Lorsque Jean de Noya surgit à Sainte-Hélène, l'intérieur du pays inhabité n'était qu'une forêt. Fernand Lopez, renégat portugais, déporté à cette oasis, la peupla de vaches, de chèvres, de poules, de pintades et d'oiseaux des quatre parties de la terre. On y fit monter successivement, comme à bord de l'arche, des animaux de toute la création.

Cinq cents blancs, quinze cents nègres, mêlés de mulâtres, de Javanais et de Chinois, composent la population de l'île. James-Town en est la ville et le port. Avant que les Anglais fussent maîtres du cap de Bonne-Espérance, les flottes de la Compagnie, au retour des Indes, relâchaient à James-Town. Les matelots étalaient leurs pacotilles au pied des palmistes, une forêt muette et solitaire se changeait, une fois l'an, en un marché bruyant et peuplé.

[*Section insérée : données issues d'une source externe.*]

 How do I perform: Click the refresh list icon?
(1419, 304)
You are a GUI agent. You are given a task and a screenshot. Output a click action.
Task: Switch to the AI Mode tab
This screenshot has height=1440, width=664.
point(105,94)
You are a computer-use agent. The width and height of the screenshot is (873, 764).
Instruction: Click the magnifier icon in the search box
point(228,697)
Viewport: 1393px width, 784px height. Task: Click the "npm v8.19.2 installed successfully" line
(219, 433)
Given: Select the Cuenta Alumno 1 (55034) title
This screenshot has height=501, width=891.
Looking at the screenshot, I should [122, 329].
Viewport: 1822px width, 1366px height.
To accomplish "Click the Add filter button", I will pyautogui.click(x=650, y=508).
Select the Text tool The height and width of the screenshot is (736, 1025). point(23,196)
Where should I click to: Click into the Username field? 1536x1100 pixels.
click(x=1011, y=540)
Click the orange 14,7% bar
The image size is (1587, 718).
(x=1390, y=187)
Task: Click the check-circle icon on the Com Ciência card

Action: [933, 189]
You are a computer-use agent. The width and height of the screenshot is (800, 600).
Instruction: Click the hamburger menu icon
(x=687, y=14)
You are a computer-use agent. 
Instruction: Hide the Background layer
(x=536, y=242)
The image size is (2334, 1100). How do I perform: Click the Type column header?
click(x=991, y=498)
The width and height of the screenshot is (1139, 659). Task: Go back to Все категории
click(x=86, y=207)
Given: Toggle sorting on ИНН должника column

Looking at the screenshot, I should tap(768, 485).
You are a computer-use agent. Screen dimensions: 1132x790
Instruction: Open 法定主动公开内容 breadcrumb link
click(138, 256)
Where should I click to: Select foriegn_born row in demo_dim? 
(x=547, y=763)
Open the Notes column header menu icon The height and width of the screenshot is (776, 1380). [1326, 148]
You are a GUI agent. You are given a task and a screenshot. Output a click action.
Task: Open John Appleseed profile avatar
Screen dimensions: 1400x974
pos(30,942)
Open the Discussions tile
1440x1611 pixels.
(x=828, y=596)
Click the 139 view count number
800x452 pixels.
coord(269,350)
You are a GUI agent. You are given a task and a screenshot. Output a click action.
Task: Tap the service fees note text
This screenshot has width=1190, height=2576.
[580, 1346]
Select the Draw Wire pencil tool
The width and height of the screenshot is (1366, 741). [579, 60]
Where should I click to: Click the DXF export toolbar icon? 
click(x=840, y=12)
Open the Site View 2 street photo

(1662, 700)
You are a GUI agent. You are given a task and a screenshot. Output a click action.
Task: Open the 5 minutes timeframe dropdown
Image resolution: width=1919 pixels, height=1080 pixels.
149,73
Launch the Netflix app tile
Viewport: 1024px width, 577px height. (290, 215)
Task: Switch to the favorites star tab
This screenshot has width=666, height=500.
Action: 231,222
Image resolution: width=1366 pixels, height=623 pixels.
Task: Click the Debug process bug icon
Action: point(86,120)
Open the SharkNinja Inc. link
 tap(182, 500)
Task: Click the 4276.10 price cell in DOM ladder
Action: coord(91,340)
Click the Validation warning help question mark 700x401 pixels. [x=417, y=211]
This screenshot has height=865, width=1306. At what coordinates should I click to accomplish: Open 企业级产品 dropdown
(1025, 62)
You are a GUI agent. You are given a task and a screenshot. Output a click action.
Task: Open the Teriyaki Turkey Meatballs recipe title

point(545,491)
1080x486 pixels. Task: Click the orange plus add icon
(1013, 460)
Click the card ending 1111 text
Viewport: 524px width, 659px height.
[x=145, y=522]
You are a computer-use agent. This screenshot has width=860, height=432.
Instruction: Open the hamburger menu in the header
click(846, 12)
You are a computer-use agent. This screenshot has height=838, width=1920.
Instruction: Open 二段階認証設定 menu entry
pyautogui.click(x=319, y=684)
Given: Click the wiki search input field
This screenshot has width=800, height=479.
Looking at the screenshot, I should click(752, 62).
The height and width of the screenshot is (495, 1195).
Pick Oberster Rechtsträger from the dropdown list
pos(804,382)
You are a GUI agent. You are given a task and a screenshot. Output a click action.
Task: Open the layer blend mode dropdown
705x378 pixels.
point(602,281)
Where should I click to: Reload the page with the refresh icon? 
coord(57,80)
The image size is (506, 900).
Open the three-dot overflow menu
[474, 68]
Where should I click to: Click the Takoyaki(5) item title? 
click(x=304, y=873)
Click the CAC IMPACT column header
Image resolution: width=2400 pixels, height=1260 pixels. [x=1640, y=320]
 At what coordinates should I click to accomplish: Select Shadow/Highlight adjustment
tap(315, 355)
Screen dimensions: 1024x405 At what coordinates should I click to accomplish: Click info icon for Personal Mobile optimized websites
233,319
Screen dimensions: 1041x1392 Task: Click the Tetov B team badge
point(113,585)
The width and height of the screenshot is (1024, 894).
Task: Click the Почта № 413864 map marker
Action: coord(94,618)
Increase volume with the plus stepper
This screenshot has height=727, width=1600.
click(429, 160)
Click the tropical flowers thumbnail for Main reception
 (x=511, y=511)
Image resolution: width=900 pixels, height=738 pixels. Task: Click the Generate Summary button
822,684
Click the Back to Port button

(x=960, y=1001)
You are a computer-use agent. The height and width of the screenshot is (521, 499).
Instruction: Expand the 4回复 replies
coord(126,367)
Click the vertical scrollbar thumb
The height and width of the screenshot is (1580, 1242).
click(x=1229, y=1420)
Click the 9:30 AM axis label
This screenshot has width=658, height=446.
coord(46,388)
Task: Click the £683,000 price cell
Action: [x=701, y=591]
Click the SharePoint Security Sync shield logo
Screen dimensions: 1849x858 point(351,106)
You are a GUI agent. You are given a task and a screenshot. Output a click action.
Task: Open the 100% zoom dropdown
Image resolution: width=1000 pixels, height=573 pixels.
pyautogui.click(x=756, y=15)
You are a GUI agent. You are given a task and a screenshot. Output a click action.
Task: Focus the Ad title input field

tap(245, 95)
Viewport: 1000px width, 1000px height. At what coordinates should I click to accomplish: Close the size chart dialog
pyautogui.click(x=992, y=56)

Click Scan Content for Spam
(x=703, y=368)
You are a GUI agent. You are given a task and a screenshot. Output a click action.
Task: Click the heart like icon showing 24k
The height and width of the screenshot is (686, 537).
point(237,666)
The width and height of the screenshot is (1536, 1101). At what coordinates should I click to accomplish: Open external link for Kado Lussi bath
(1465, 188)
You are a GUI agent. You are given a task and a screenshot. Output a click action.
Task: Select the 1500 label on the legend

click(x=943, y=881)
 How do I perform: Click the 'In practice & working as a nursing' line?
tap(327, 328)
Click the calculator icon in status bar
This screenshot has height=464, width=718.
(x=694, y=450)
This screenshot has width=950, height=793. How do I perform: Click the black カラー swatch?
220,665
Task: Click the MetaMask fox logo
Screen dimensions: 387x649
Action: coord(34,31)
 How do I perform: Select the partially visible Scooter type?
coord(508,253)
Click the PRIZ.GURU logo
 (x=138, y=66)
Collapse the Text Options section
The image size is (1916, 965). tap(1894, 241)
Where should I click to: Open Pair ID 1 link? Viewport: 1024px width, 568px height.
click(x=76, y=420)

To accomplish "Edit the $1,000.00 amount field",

Le climat de l'île est sain, mais pluvieux: ce donjon de Neptune, qui n'a que sept à huit lieues de tour, attire les vapeurs de l'Océan. Le soleil de l'équateur chasse à midi tout ce qui respire, force au silence et au repos jusqu'aux moucherons, oblige les hommes et les animaux à se cacher. Les vagues sont éclairées la nuit de ce qu'on appelle la lumière de mer, lumière produite par des myriades d'insectes dont les amours, électrisés par les tempêtes, allument à la surface de l'abîme les illuminations d'une noce universelle. L'ombre de l'île, obscure et fixe, repose au milieu d'une plaine mobile de diamants. Le spectacle du ciel est semblablement magnifique, selon mon savant et célèbre ami M. de Humboldt[56]: «On éprouve, dit-il, je ne sais quel sentiment inconnu, lorsqu'en approchant de l'équateur, et surtout en passant d'un hémisphère à l'autre, on voit s'abaisser progressivement et enfin disparaître les étoiles que l'on connut dès sa première enfance. On sent qu'on n'est point en Europe, lorsqu'on voit s'élever sur l'horizon l'immense constellation du Navire, ou les nuées phosphorescentes de Magellan.

«Nous ne vîmes pour la première fois distinctement,» continue-t-il, «la croix du Sud que dans la nuit du 4 au 5 juillet, par les 16 degrés de latitude.

«Je me rappelais le passage sublime de Dante que les commentateurs les plus célèbres ont appliqué à cette constellation:

«Io mi volsi a man destra[57], etc.

«Chez les Portugais et les Espagnols, un sentiment religieux les attache à une constellation dont la forme leur rappelle ce signe de la foi, planté par leurs ancêtres dans les déserts du Nouveau Monde.»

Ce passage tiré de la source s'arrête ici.